=== PASSAGE SHOWN ===
Things to do in Reno when you’re dead

I could have been killed in a car wreck on I-395 a couple of days before the tsunami wiped out more than 150,000 lives on the other side of the planet. A truck in front of me swerved into a car in front of me. Suspended in my mind is the image of two vehicles mashed into one screeching mass of metal that careened off the road near the Reno Hilton. No one was seriously injured, thanks to the wormish speed of the holiday traffic.

Maybe you also narrowly avoided a pre-snow three-car pile-up or politely endured New Year’s tailgating by a snorting SUV on a fluffy-white, one-lane freeway.

We are the lucky ones. Survival provokes introspection, and the accident had me reevaluating my priorities.

If my body were hauled off to the morgue in the back of a REMSA ambulance today, what would be my family’s last memory? Was I kind or cranky? Did I listen or interrupt? Did I convey to my teens that I’m more worried about the mess in the kitchen than the chaos of growing up?

I stopped driving when the snow kicked in Thursday. My light, fuel-efficient car doesn’t double as a plow. I spent the weekend curled up in my toasty home, reading books and following news of the outside world.

Whether you watched TV reportage or read online media, the images were the same—bodies lined up in rows. Scarves over faces blocking the smell of death. Parents sobbing as bodies of children were buried in mass graves.

Then the real nightmare began. Thirst and no water. Hunger and no rice. No toilets. No shelter.

Perhaps it’s simplistic to pry meaning from senseless tragedy. It’s also a human impulse. We want to order the random, explain the inexplicable.

I’ve no psychological strategy for grappling with the magnitude of the tsunami’s destruction.
=== SUPPLIED MATERIAL ===
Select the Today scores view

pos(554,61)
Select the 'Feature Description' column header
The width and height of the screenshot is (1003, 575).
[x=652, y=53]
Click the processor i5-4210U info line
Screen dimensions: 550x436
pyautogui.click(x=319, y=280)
===
**WHAT IS BEING ASKED:**
Extend the piece about the near-miss on I-395 and the tsunami, starting right after its final sentence.

**OUTPUT OF THE EXERCISE:**
After initial deep sadness, I felt compelled to gripe about the Bush administration’s pathetic responses of $15 million, then $35 million in disaster relief aid. Contrast that, I fumed inwardly, to what we’re spending on the war in Iraq—about $148 billion, according to the National Priorities Project’s running tab at

I wanted to address kind-hearted Bush supporters who still believe we’re bringing freedom and democracy to oppressed Iraqis. Doesn’t it strike you as odd, I’d have asked, that the future of Iraqi children is worth so much, and the future of children in Sri Lanka, India and Indonesia is worth so little?

Why do you think that is?

Before I wrote the above tirade, I read New York Times columnist David Brooks, whose recent column likens humans to gnats and nature writer Henry David Thoreau to “a boy who has seen a war movie and thinks he has experienced the glory of combat.”

Brooks, a brighter conservative than most of the conservative commentators, opines that it’s wrong to turn the tsunami story into “yet another petty political spat as many tried, disgustingly, to do.”

At the last minute, I was spared the embarrassment of my political pettiness.

On the other hand, is it really so “disgusting” to examine our national priorities in the wake of a disaster that still threatens millions?

One Bradley Fighter purchased for our military could equate to $3 million in drinking water, food or medicine to tsunami survivors. The current U.S. pledge of $350 million in relief translates to the cost of slightly more than two days of fighting in Iraq.

Something to think about while the snow melts.

There’s a quote from President Dwight Eisenhower at “Every gun that is made, every warship launched, every rocket fired, signifies in the final sense a theft from those who hunger and are not fed, those who are cold and are not clothed.”